**Task description:** Only lines containing "agent" are wanted from the data below. Copy those lines.

══ Dataset

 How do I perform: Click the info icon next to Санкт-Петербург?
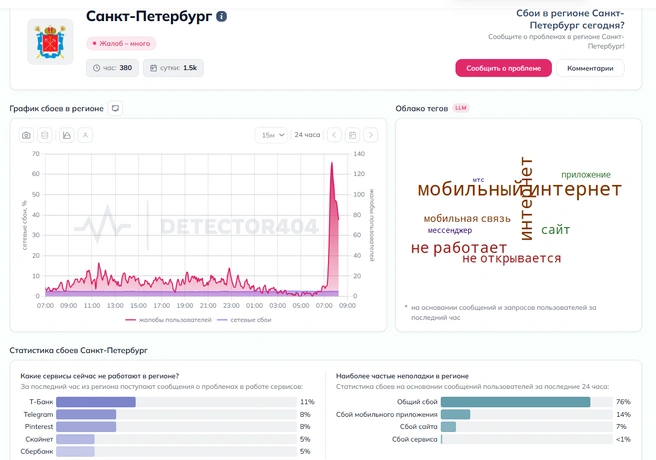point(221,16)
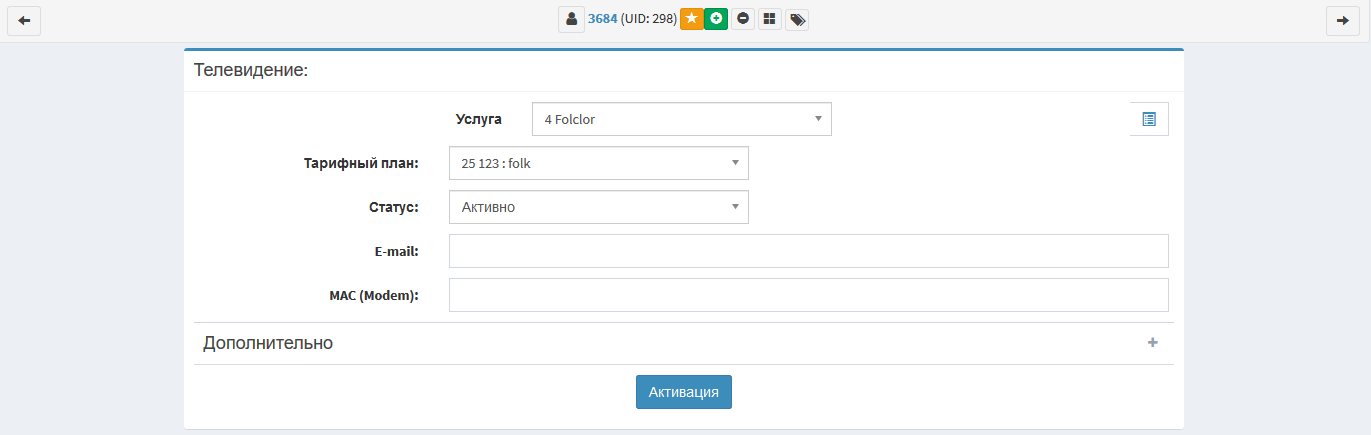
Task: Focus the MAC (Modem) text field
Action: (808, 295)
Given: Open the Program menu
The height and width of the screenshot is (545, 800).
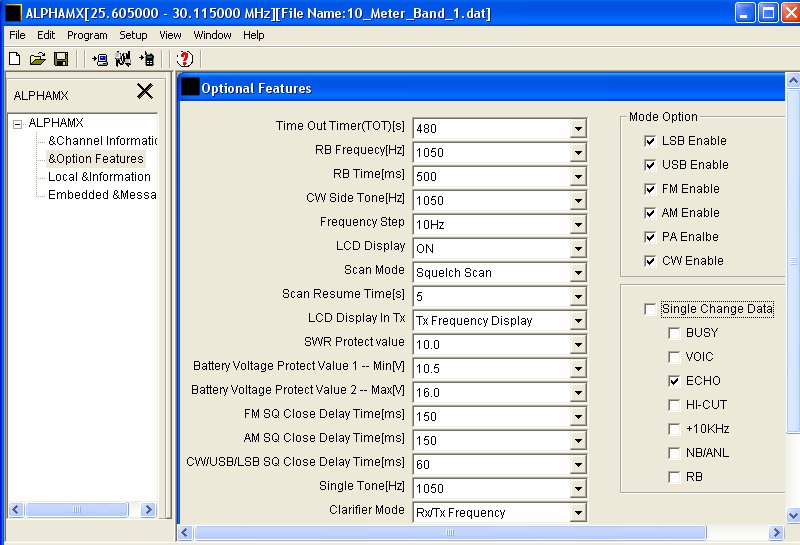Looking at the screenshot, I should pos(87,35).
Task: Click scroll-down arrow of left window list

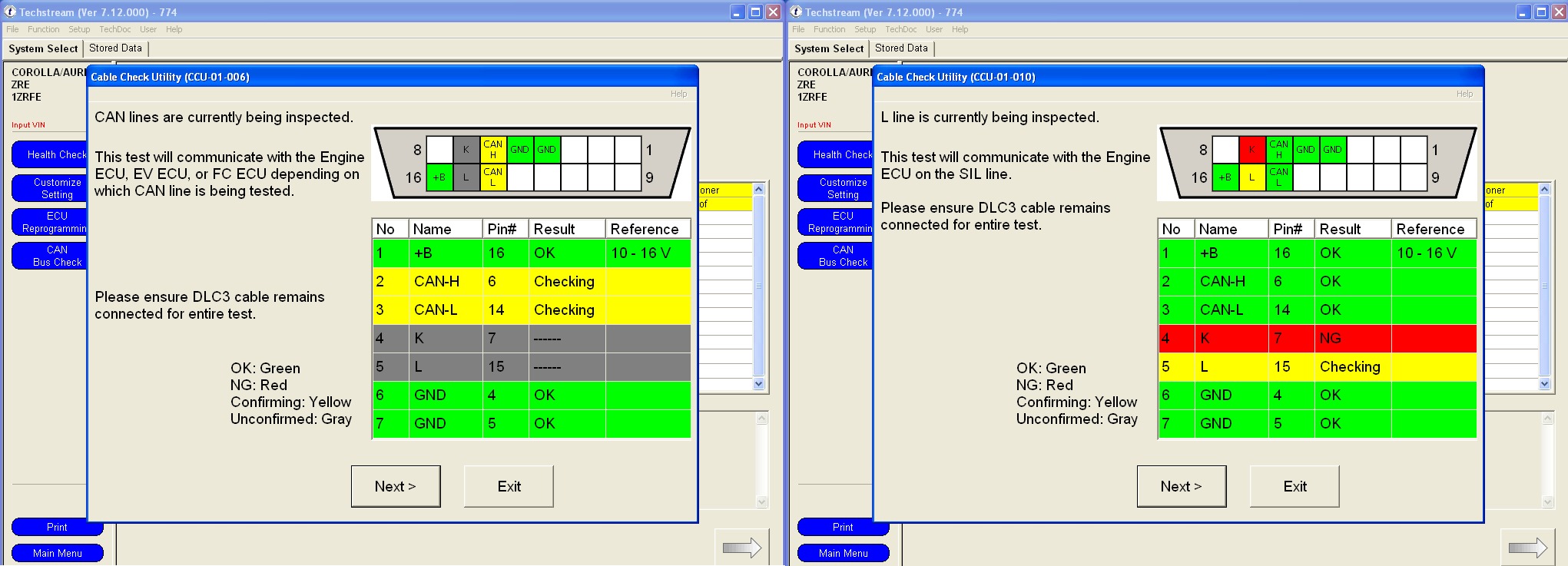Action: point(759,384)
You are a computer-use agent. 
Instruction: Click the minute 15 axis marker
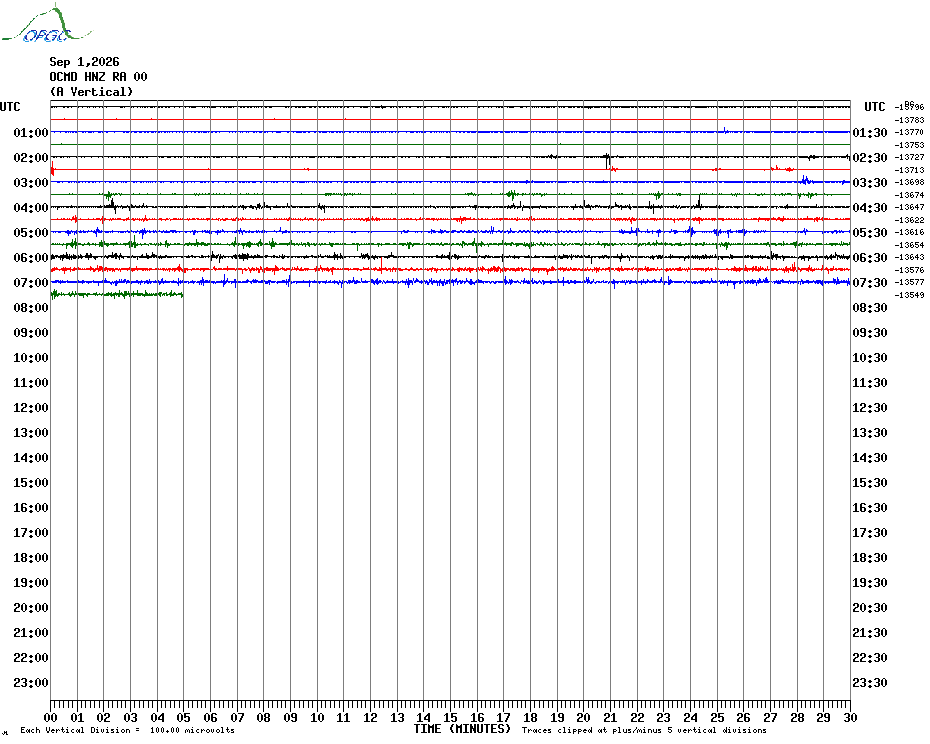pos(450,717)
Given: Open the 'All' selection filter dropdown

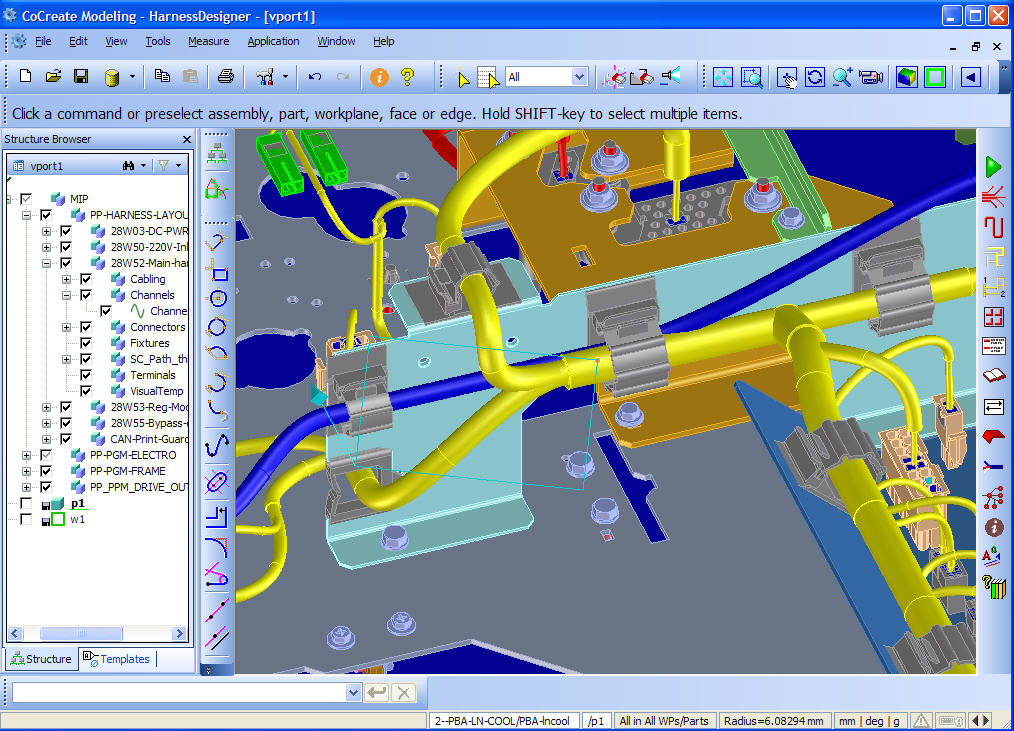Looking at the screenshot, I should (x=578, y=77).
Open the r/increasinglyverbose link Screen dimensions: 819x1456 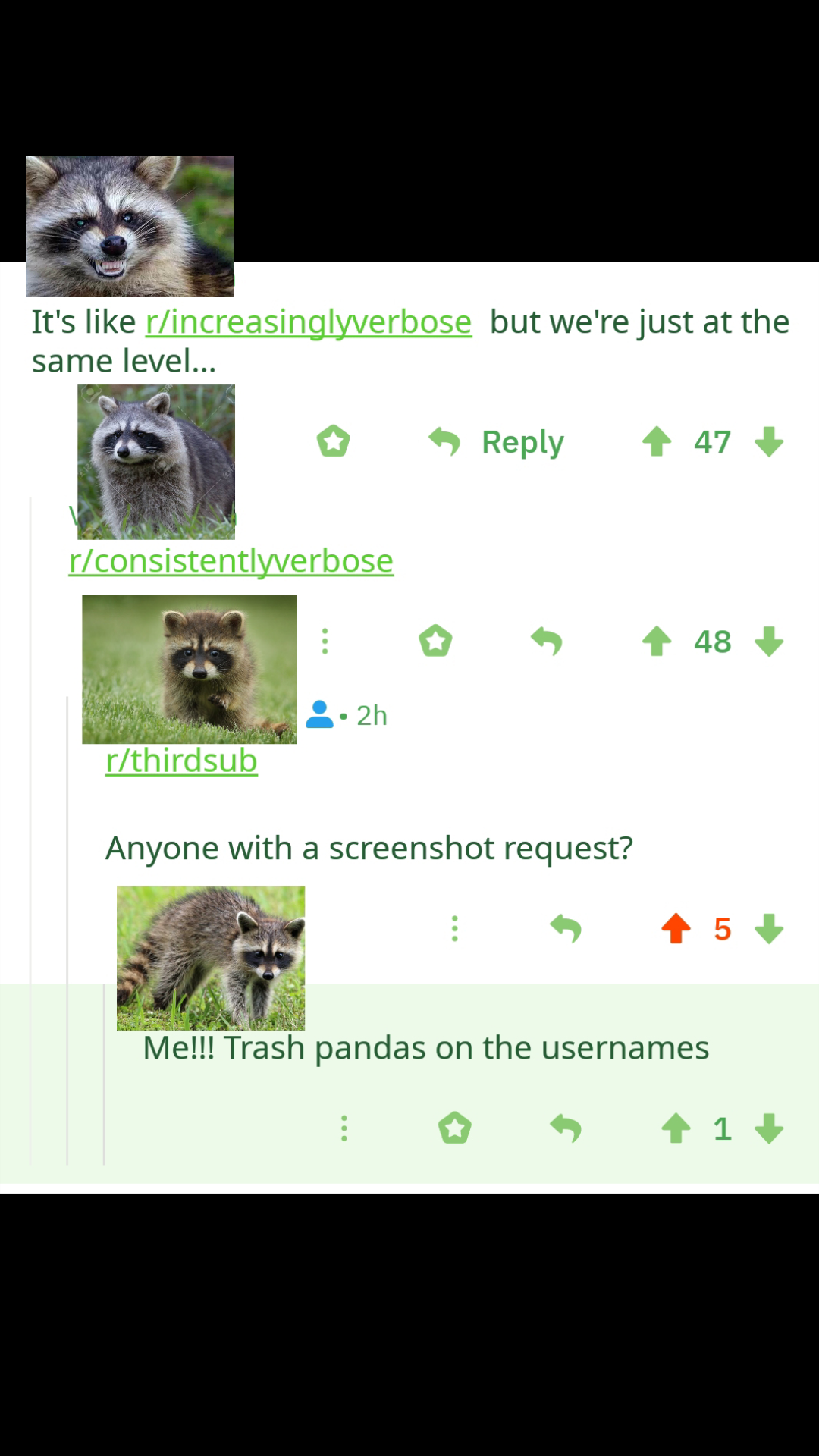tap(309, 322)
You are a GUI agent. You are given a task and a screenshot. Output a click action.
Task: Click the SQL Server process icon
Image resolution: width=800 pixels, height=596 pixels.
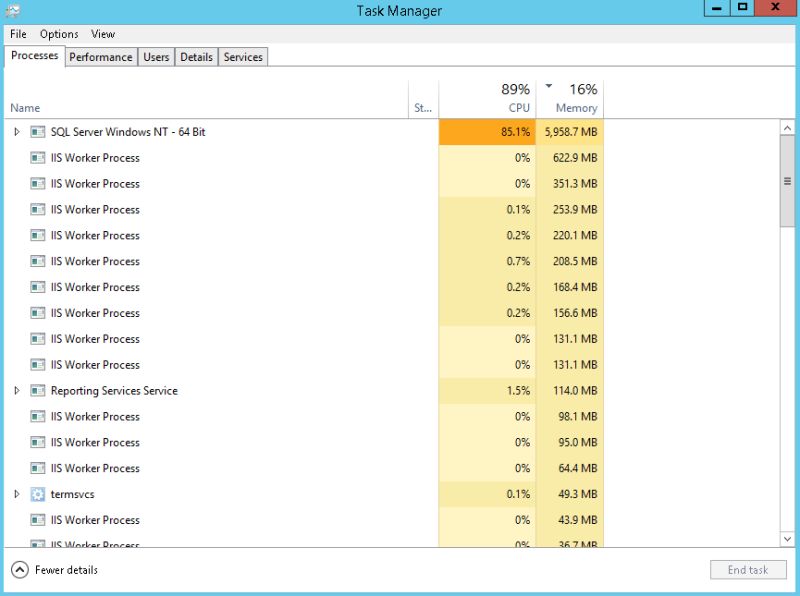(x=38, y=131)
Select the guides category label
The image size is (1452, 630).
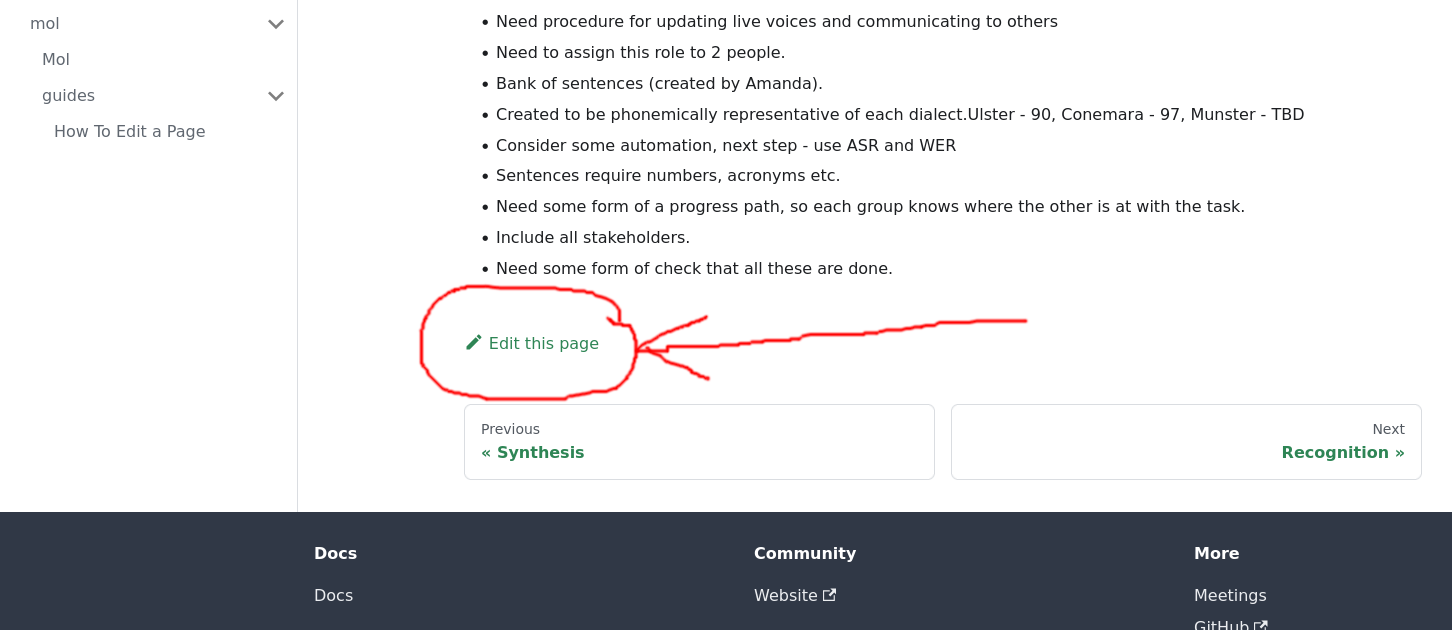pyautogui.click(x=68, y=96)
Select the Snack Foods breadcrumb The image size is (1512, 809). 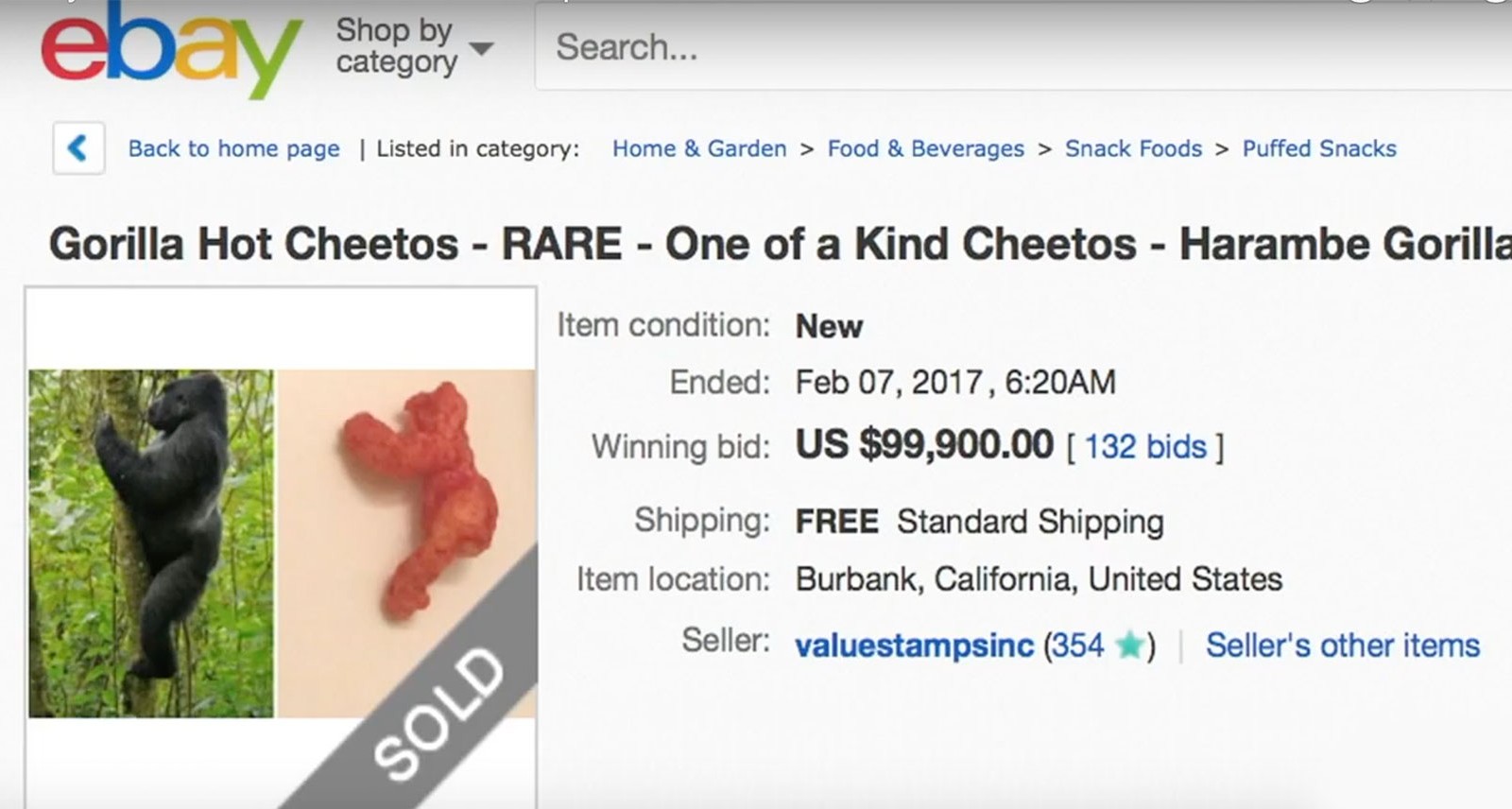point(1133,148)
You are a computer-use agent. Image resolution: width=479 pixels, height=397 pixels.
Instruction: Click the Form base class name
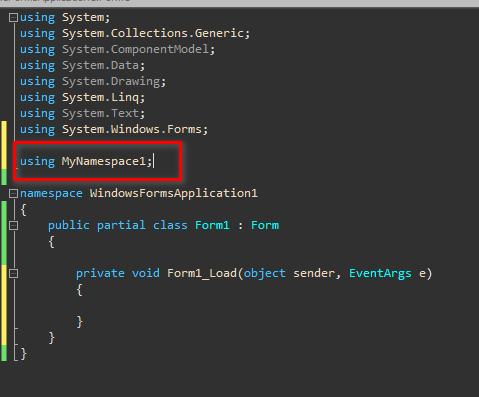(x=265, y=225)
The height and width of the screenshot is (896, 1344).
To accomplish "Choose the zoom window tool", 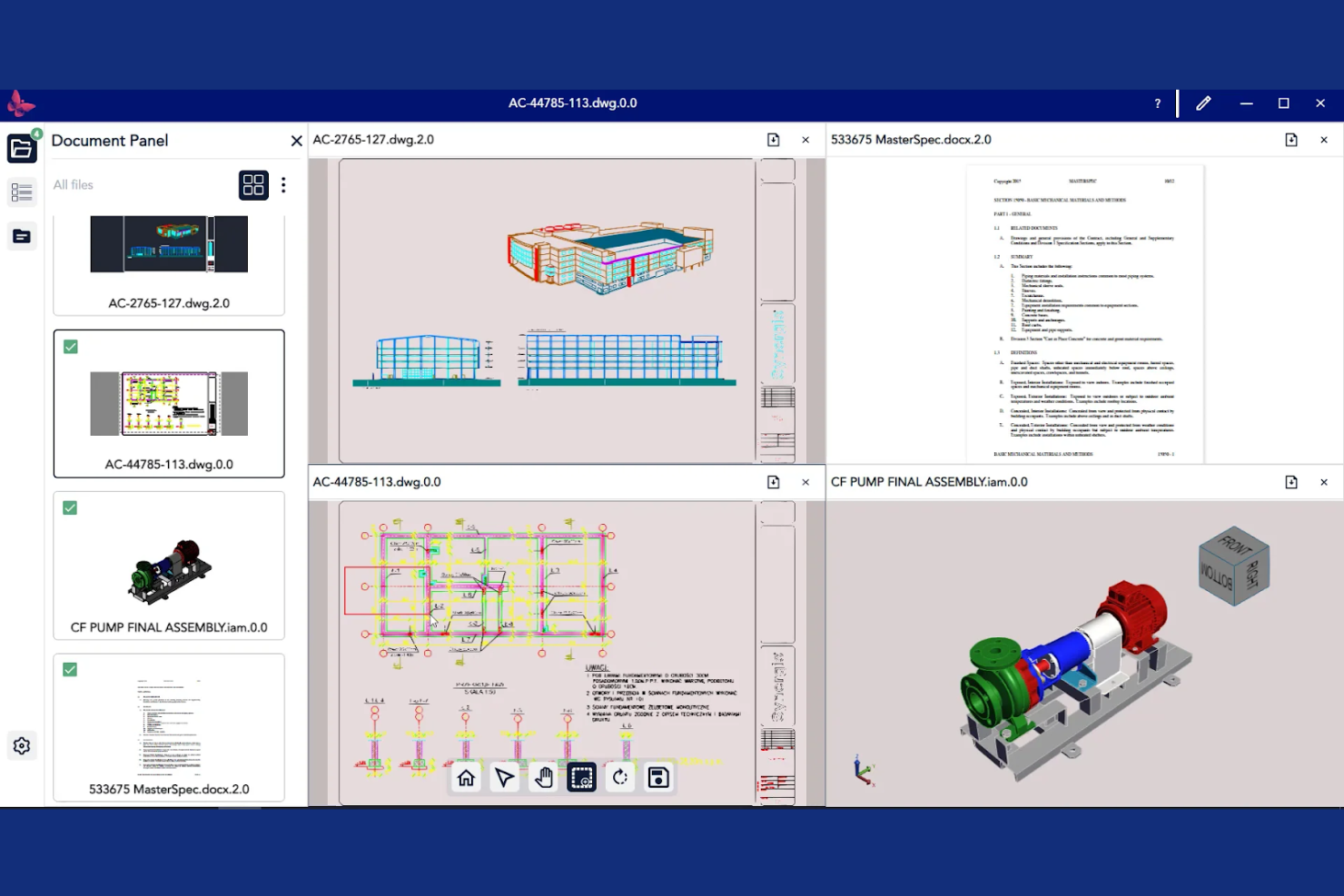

════

**Written response:**
You are a computer-use agent. 
You are a GUI agent. You are given a task and a screenshot. Output a click action.
You are a computer-use agent. Image resolution: width=479 pixels, height=397 pixels.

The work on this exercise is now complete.